The argument behind the tax – a measure many states around the country are taking – is straightforward: drivers not consuming gas, or at least as much gas, should still have to pay for the roads they drive on.

Rep. Trey Lamar, R-Senatobia, discusses infrastructure during a special session of the Legislature at the Capitol in Jackson Monday, August 27, 2018.

“The roads in Mississippi benefit everybody, and therefore everyone that uses them, as best as we can, needs to pay something towards their maintenance,” said Rep. Trey Lamar (R-Senatobia), who co-authored the Infrastructure Modernization Act. “Obviously electric vehicles don’t pay any portion of the state gas tax which is used to maintain and build roads in Mississippi.”

There are around 900 electric cars and 14,000 hybrids in the state, according to Kathy Waterbury, a spokesperson with the Department of Revenue, so the tax will only affect about 0.5 percent of Mississippi’s drivers.

But with an infrastructure crisis around the state, lawmakers wanted to capitalize on the growing fleet of cars not contributing funding through the gas tax.

Heather Brutz, a policy analyst at the North Carolina Clean Energy Technology Center, said it’s better to institute electric car and hybrid regulation sooner rather than later; in roughly ten years, she estimated, electric cars and hybrids will be able to compete price-wise with traditional vehicles.

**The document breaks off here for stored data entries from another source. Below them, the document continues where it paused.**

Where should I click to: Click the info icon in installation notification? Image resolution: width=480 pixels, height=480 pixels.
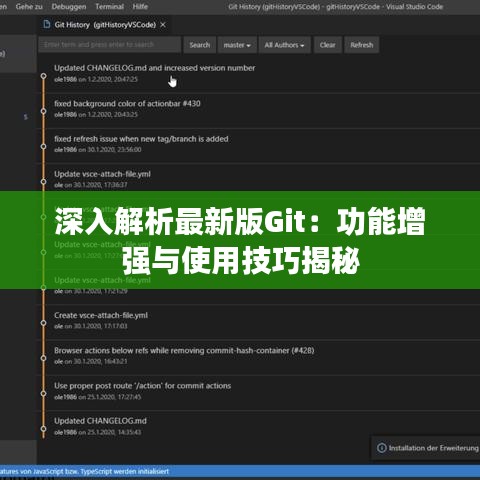pyautogui.click(x=382, y=448)
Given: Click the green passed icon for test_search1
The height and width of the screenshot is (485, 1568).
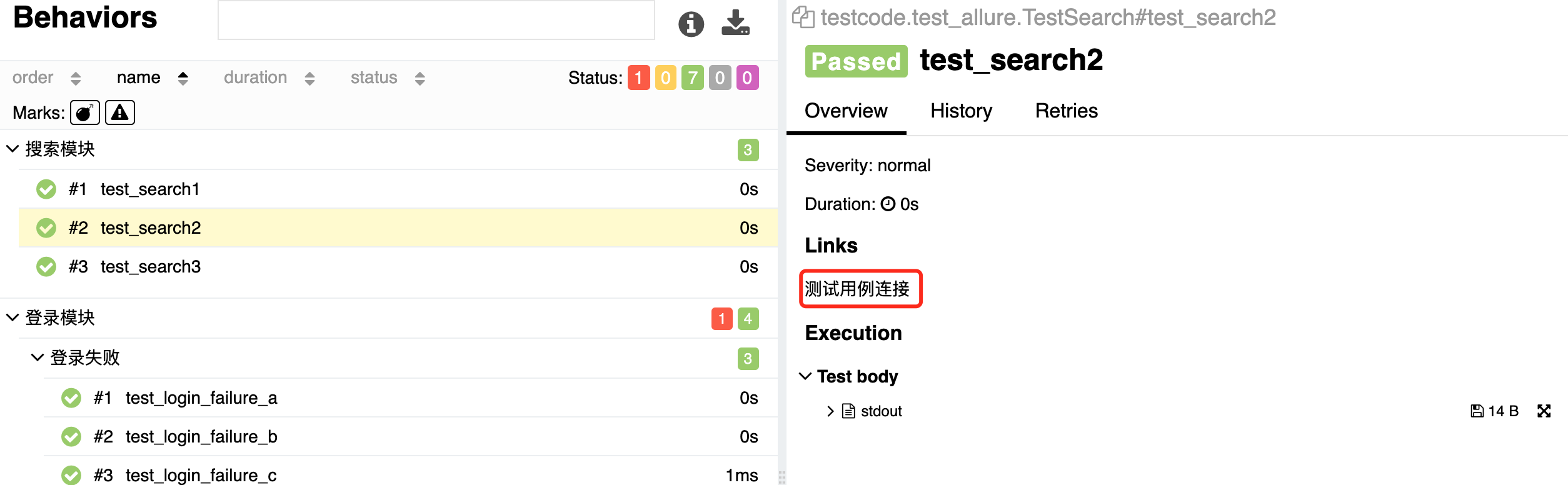Looking at the screenshot, I should pos(46,189).
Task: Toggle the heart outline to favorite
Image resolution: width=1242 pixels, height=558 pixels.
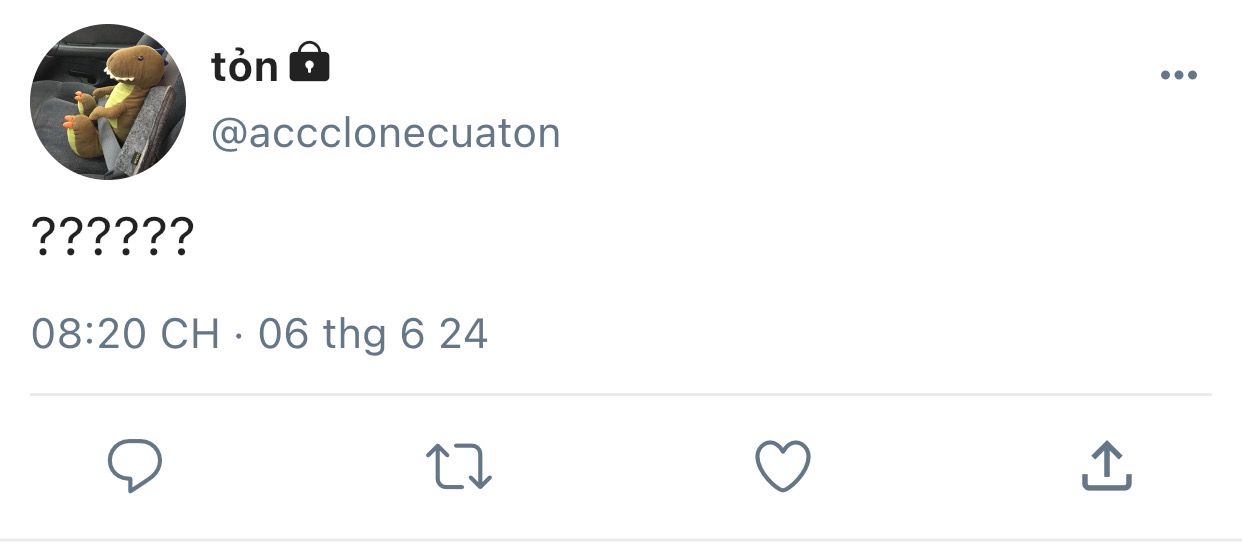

“I think it’s smart for states to think ahead before that,” Brutz said, “because right now you’re raising the tax on relatively few people, and if you wait until [electric cars and hybrids] become 20 percent of the vehicles on the road when you raise the tax, then, first of all, that’s when you’ll have a bigger budget gap, but that’s also when you’re gonna have more people upset. So I think politically, dealing with it now before it’s an issue is smart.”

Louie Miller, Director of Sierra Club Mississippi, disagreed, arguing that the new tax will stifle the market for electric cars and hybrids.

“If you want to grow this industry, you don’t penalize it,” Miller said. “This (fee) designed for one thing, and that’s to strangle this technology in the cradle, and to penalize people who want to buy electric cars.”

Brutz said that Mississippi’s approach is “what we see more common than anything else” as far as different states’ legislation regarding electric cars. Fourteen other states considered similar legislation just this year. Below is a map of other states with similar policies as Mississippi’s. 

A flawed funding system

The question of how to tax electric car drivers for using state roads gets at the inherent flaws in relying on the gas tax to fund road repairs.

“There’s an existing problem with funding transportation, due to the fact that vehicles are becoming more fuel efficient over time,” Brutz said, “and also because the federal gas tax, and in most states (including Mississippi), isn’t indexed with inflation. So (the tax) loses its spending power over time. Due to those two factors, gas tax isn’t going as far as it used to.”

Unlike the gas tax, the new fee on electric cars and hybrids is designed to increase; starting in 2021, the fee will be tied to the Consumer Price Index, meaning it will grow annually. 

Over the last five years, revenue from the gas tax has increased by 8 percent, which Waterbury of the Department of Revenue characterized as slight and not an appreciable growth.

In March, Mississippi Department of Transportation Commissioner Dick Hall said the state needed $350 million to $400 million more per year just to maintain roads and bridges, and that it would still take years to address the backlog of highways in need of repair.

Brutz added that many of the roads and highways were built around 50 or 60 years ago, and are now reaching their expiration date.

“You’ve got a lot of roads that are reaching the end of their lifetimes,” she said. “Because of that, there is an increasing need for road repair. And that’s not because of poor planning, it’s just these things don’t last forever and have to be replaced. Because of that, there’s an existing problem with transportation funding not being sufficient.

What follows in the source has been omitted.